Exercise.
Convert the entries into a two-column CSV with the headers command and result, starting at the line containing "Expand the 会员管理 sidebar menu" and ending at the line containing "pos(454,321)". Give one row per entry, with its text and its answer each in a single quoted field and line breaks replaced by spaces, and leave out the pictures.

Exercise materials.

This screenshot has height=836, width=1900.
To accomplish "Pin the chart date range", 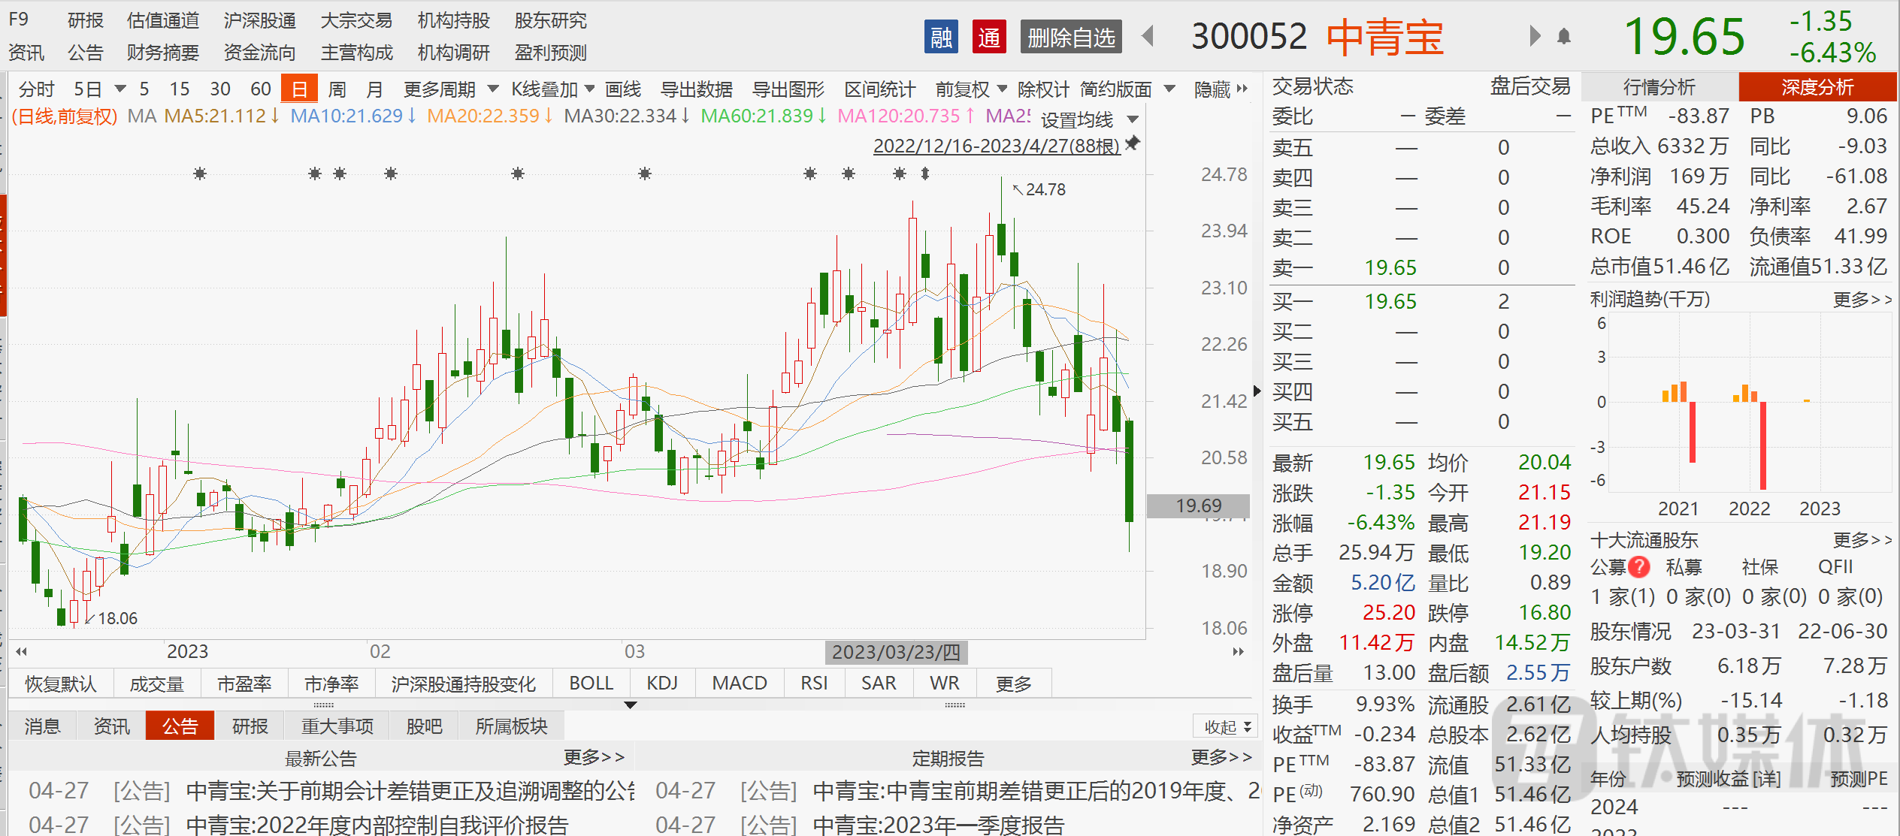I will click(x=1133, y=143).
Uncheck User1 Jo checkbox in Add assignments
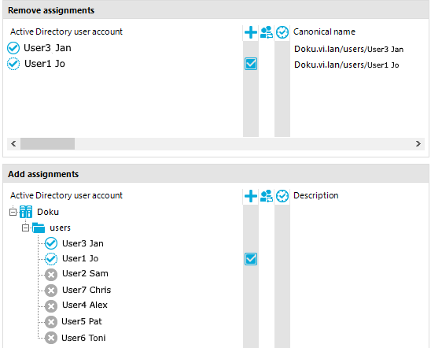431x348 pixels. pyautogui.click(x=251, y=259)
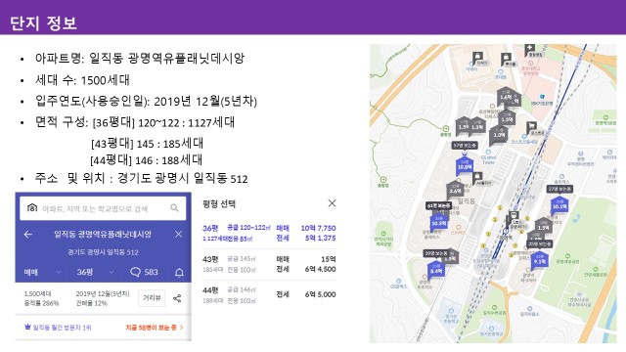The height and width of the screenshot is (352, 626).
Task: Click the magnifier search icon
Action: [x=174, y=208]
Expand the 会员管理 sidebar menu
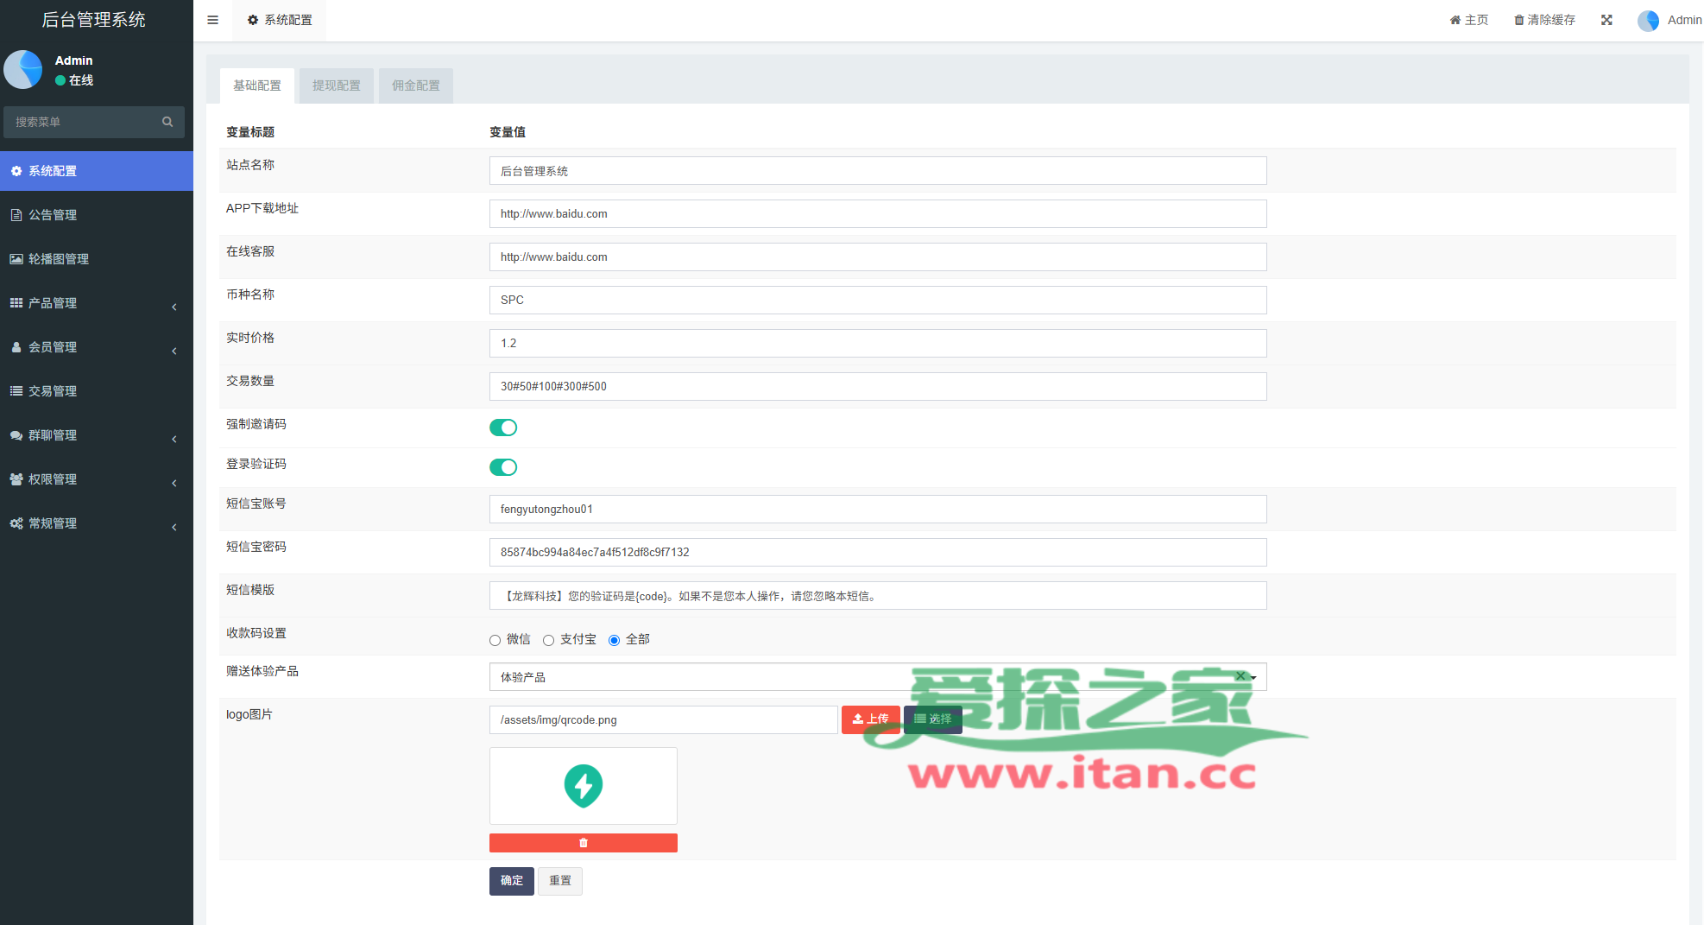The image size is (1704, 925). tap(95, 347)
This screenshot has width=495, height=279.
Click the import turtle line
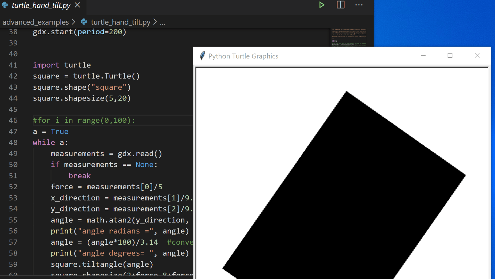(x=62, y=65)
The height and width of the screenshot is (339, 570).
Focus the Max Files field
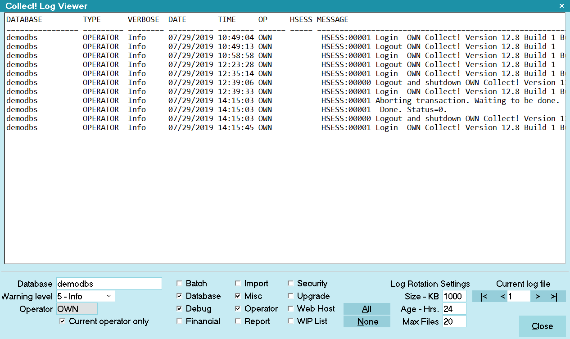pos(454,321)
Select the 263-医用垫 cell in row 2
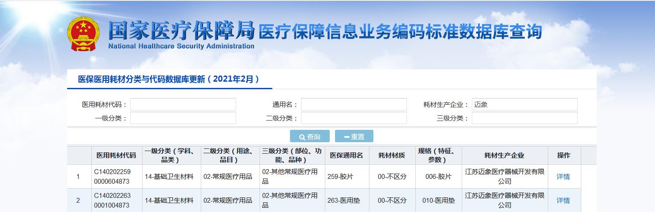The width and height of the screenshot is (655, 212). 343,201
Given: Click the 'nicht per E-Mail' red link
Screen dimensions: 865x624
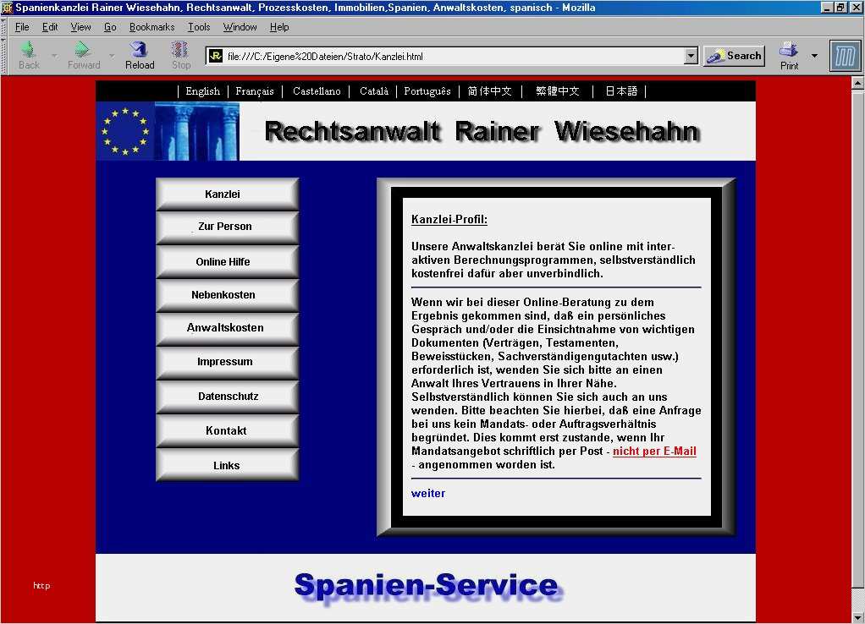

Correct output.
command,result
"Expand the 会员管理 sidebar menu","The image size is (1704, 925). tap(95, 347)"
"This screenshot has width=495, height=279. Click the import turtle line","(x=62, y=65)"
"The height and width of the screenshot is (339, 570). Focus the Max Files field","pos(454,321)"